Artificial oxygen carriers (AOCs) were initially developed as red blood cell substitutes for transfusion and recently as oxygen therapeutics. They can reduce the harmful side effects of transfusion, such as immunoreaction and inflammation from the donated blood, or to enable life-saving surgeries in patients when donated blood becomes a sparse source. However, development of safe and effective AOCs to replace physiological human red blood cells is challenging. This award supports the research on AOCs to better understand their behavior and performance after entering blood circulation. The results from this project will provide useful knowledge that can be used to develop of safer AOCs products. The research methods can be used to predict the post-transfusion performance of blood substitutes or evaluate the effects of drug treatment on blood circulation. This research is highly interdisciplinary, involving knowledge and training in microfabrication, biochemistry, microfluidics, bioengineering and materials science. It will help broaden participation of underrepresented groups in research. Research findings from this project will be integrated into undergraduate and graduate bioengineering courses, as well as the outreach activities with K-12 students and science teachers.
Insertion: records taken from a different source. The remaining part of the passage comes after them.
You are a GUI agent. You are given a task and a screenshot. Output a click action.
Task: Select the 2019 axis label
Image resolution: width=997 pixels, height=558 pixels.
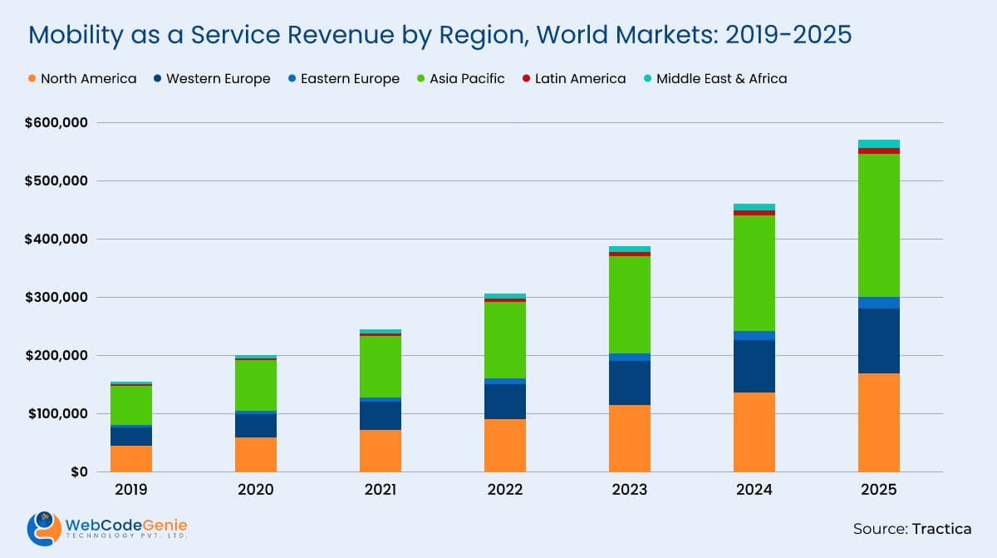[130, 491]
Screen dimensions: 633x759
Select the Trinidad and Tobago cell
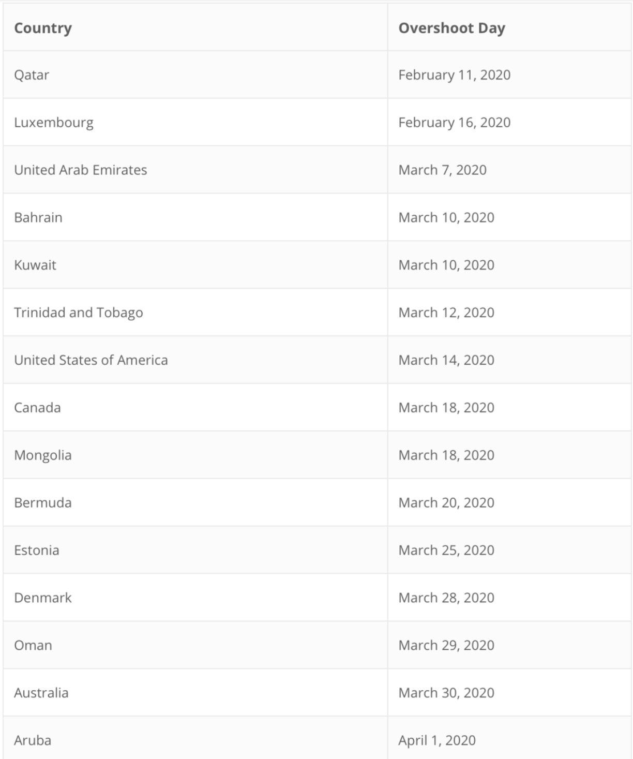point(79,313)
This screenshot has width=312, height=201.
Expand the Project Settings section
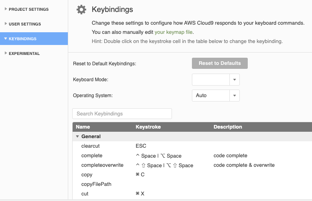tap(29, 9)
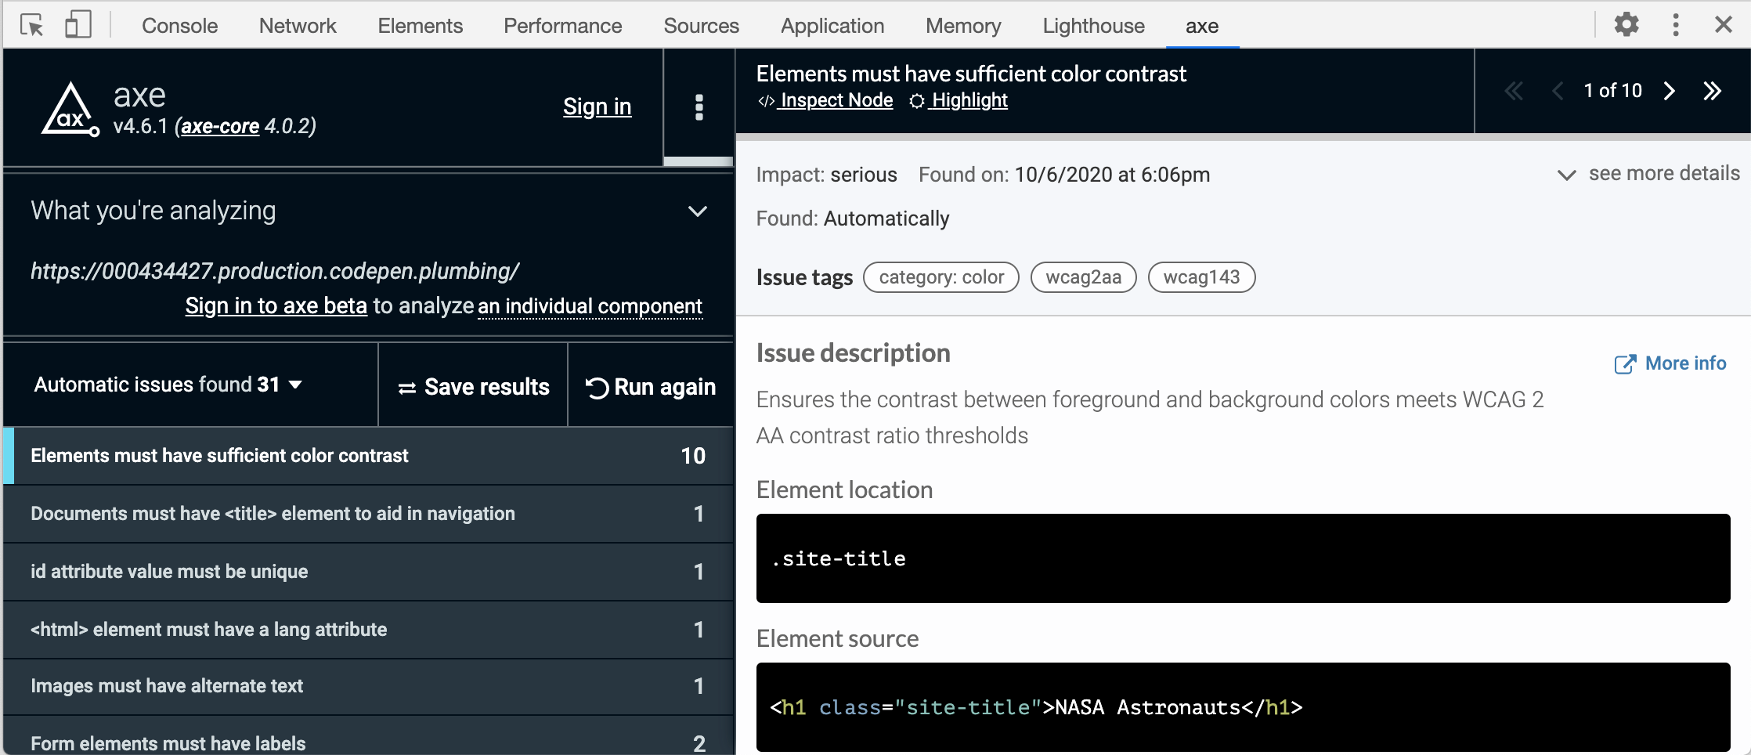Jump to the last issue double arrow

click(x=1712, y=91)
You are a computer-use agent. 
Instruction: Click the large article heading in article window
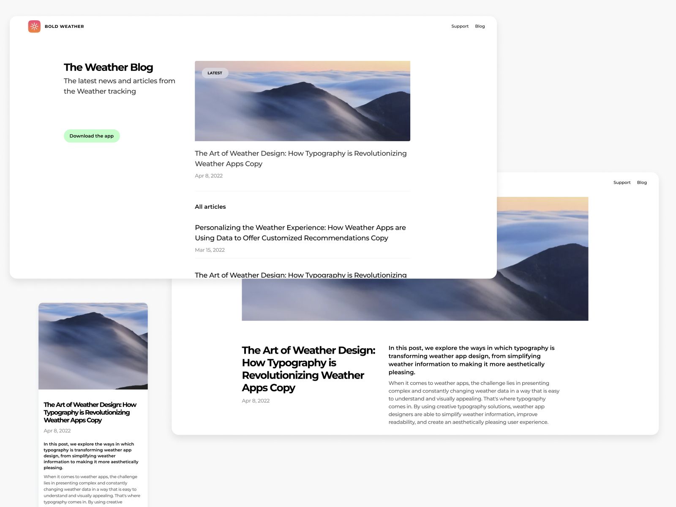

Prolongation of AOCs survival and prevention of transfusion-associated complications are grand challenges in transfusion medicine. Mechanobiology of AOCs, linking biochemistry and systematic response post transfusion, has not been well-studied. The goal of this project is to address several important questions regarding the post-transfusion behavior of AOCs and the potential impacts on the blood vessels, using a multi-scale experimental approach. First, the fatigue of AOCs will be characterized by subjecting them to cyclic hypoxia and shear stresses at single-cell level using a unique and general biomechanical testing platform. Then, the dynamic interactions between AOCs and physiological cells will be studied under oxidative damage and nitric oxide treatments, using in vitro models of blood circulation replicating cellular, hemodynamic and gaseous microenvironment of capillaries and arterioles. Finally, he blood flow behavior, onset and progression of vessel injury will be measured while AOCs circulate in concert with physiological blood cells in a microfluidics-based pulmonary microvasculature model. This study will provide a fundamental understanding of the biomechanical mechanisms underlying the failure of AOCs, inflammatory response, and relevant therapeutic interventions.
This award reflects NSF's statutory mission and has been deemed worthy of support through evaluation using the Foundation's intellectual merit and broader impacts review criteria.